As the wind blew across my face that early morning, I closed my eyes and shivered. The cold wind from outside augmenting the shivering from within. Caused by these resurfaced emotions. And insecurities. That pined for a warm hand that snuggled. And a caring heart that loved. Selflessly. Like the Sun's love for the Canyon. Faithful and limitless. Which rose daily from the Canyon. Into the wide horizon above. To experience newer vistas and return back to its love by the dawn. And spend the night in the Canyon's arms. Sharing with the anchored Canyon what it's mobility had discovered. And finding solace and rest in the Canyon's unshakeable embrace. An equilibrium thus evolving from a life that was spent partly together and partly away. A love that deepend with time and is bound to remain eternal. And then I realised the beauty in being selfless than in being selfish.

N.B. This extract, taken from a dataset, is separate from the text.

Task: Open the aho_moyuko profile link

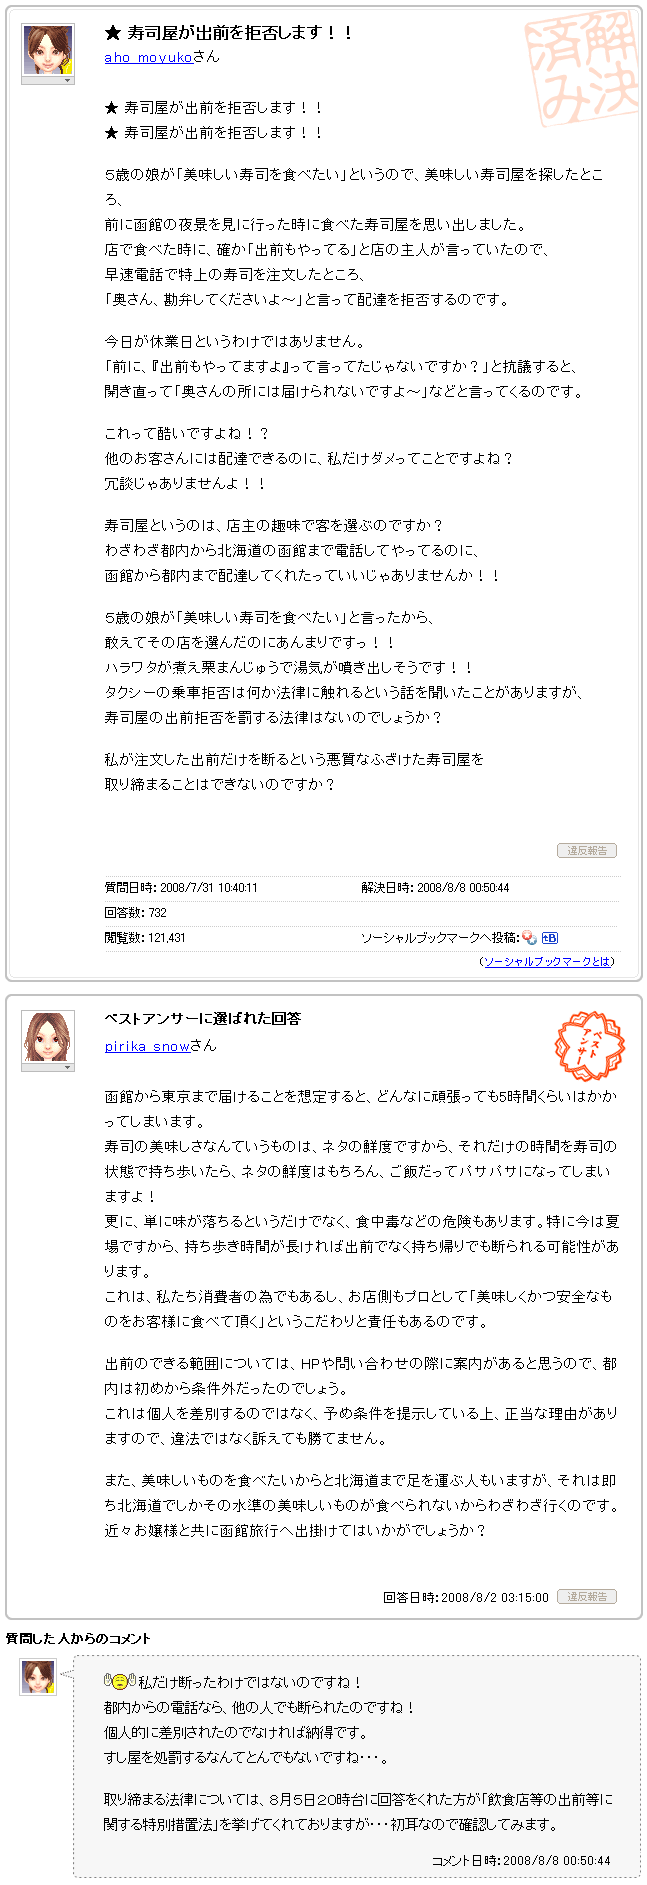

To care for someone with all of my heart and discover the exponential power of growth achieved in stalling my desires when they collided with the fears of someone I truly cared for. I have broken those walls that I had built around myself in the past one year. I am no longer a stranger to all the beautiful emotions that I chose to distance myself from. Each day now is a new journey, a new experience. And I keep surprising myself everyday as I keep pushing the limits of what I can achieve by being a little more selfless than the previous day. I constantly keep running into the possibility of getting hurt again but then there are somethings that are worth fighting for. Worth every drop of emotion that I invest. And every insecurity that I come to face with and learn to overcome. And in the end, what doesnt kill me will only make me stronger.